__Задание 1__:
Перескажи текст о Дидро и Екатерине в двух предложениях.
__Задание 2__:
Перепиши в виде списка абзац текста о Дидро и Екатерине, который начинается словами «С первой же встречи Дидро». Сохрани все главные факты.
__Задание 3__:
Допиши следующую часть текста о Дидро и Екатерине, начиная сразу после его последней фразы.

__Исходный текст__:
-------
Дидро говорили о петербургских художниках и скульпторах, герцоге д’Эгильоне,

руководителе французской внешней политики, репертуаре парижских театров, конной

статуе Петра Великого — и многом другом. В своих записках Дидро рассуждает о

роскоши, терпимости, браке, дает вдруг чисто технические советы относительно

устройства кузниц и выплавки железа. Иногда он предается воспоминаниям о том, с

какими опасностями было сопряжено издание Энциклопедии, а потом вдруг, видимо,

отвечая на вопрос Екатерины, подробнейшим образом описывает ей, что нужно делать,

чтобы развить в себе гениальность. Он то говорит об отвращении к Академии, то

предается апологии деспотизма, всегда, впрочем, оставаясь верным себе и выражая свои

мысли совершенно свободно.

«Я философ, — говорит Дидро в конце своей рукописи, — такой же, как и другие,

то есть ребенок, болтающий о важных вопросах. В этом наше извинение. Все мы хотим

добра и поэтому говорим иногда весьма зло. И добавляет: «Тиран при этом хмурит брови,

а Генрих IV и Ваше Величество улыбаются».

Д е й с т в о в т о р о е

То чтитель промысла, то скептик, то безбожник,

Садился Дидерот на шаткий свой треножник;

Бросал парик, глаза в восторге закрывал

И проповедовал. И скромно ты внимал

За чашей медленно афею иль деисту,

Как любопытный скиф афинскому софисту.

А.С. Пушкин.

«К вельможе» (князю Н.Б. Юсупову)

1

С первой же встречи Дидро, один из самых блестящих говорунов того времени,

увлек Екатерину своим необыкновенным красноречием. Мармонтель был прав, когда

говорил, что тот, кто знал Дидро только по книгам, не знал его совсем. Речь Дидро

искрилась фейерверком парадоксов. Бесконечное разнообразие идей, поразительные

знания в самых различных областях — от математики до элоквенции — оживляли

очаровательный сумбур мыслей и образов, излагавшихся им со сверкающими глазами и

естественным благородством. Лоб крупной лепки, достоинство и энергия речи придавали

Дидро сходство с Аристотелем или Платоном.
-------
__Собранные данные__:
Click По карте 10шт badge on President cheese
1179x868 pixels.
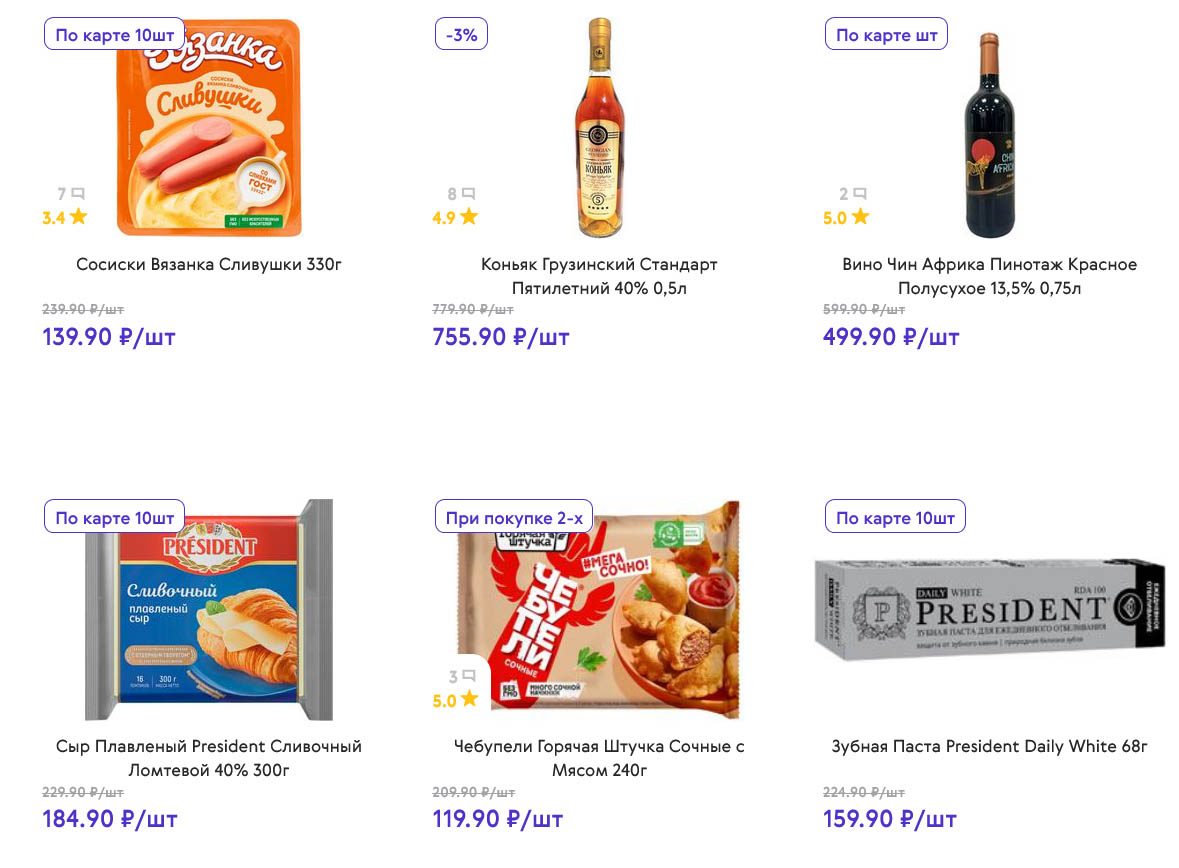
-------
__Ответ 1__:
В своих записках Дидро свободно рассуждал о самых разных вещах: о роскоши, терпимости и браке, об устройстве кузниц, об опасностях издания Энциклопедии и о том, как развить в себе гениальность. С первой же встречи он увлек Екатерину красноречием, а его речь, полная парадоксов и знаний, придавала ему сходство с Аристотелем или Платоном.

__Ответ 2__:
- Дидро, один из самых блестящих говорунов своего времени, с первой же встречи увлек Екатерину красноречием.
- Мармонтель говорил, что тот, кто знал Дидро только по книгам, не знал его совсем.
- Речь Дидро была полна парадоксов, самых разных идей и знаний, от математики до элоквенции.
- Свои мысли он излагал со сверкающими глазами и естественным благородством.
- Крупный лоб, достоинство и энергия речи делали его похожим на Аристотеля или Платона.

__Ответ 3__:
Впрочем, когда Дидро слишком увлекался, Екатерина останавливала его, поднимая

голову от рукоделия.

— Я слишком долго ждала вас, господин Дидро, чтобы тратить время на

комплименты. Есть слишком много вещей, о которых я хотела бы знать ваше мнение и

надеюсь, что ответы ваши будут так же прямы и искренни, как те статьи в Энциклопедии,

которые я так люблю.

В послеобеденные часы, когда обычно проходили ее беседы с философами, на

императрице было ее излюбленное «молдаванское» платье из серого шелка без единой

драгоценности, которые указывали бы на ее высокий сан. Свободный покрой и широкие





двойные рукава скрывали намечавшуюся полноту.

Карие, с голубоватым отливом глаза Екатерины выражали вежливую

благожелательность. Густые каштановые с отливом волосы, зачесанные наверх ее

куафером Козловым, венчал небольшой креповый чепец, открывая высокий лоб.

Небольшая голова, хорошо поставленная на высокой шее, темные брови, греческий нос с

чуть заметной горбинкой, пухлые чувственные губы, в приподнятых уголках которых

таилась полуулыбка, придавали облику Екатерины необыкновенное обаяние, соединенное

с величавой гордостью, выработанной привычкой постоянно бывать на людях. Строгую

гармонию лица императрицы несколько портил лишь тяжеловатый, слегка выступавший

вперед подбородок.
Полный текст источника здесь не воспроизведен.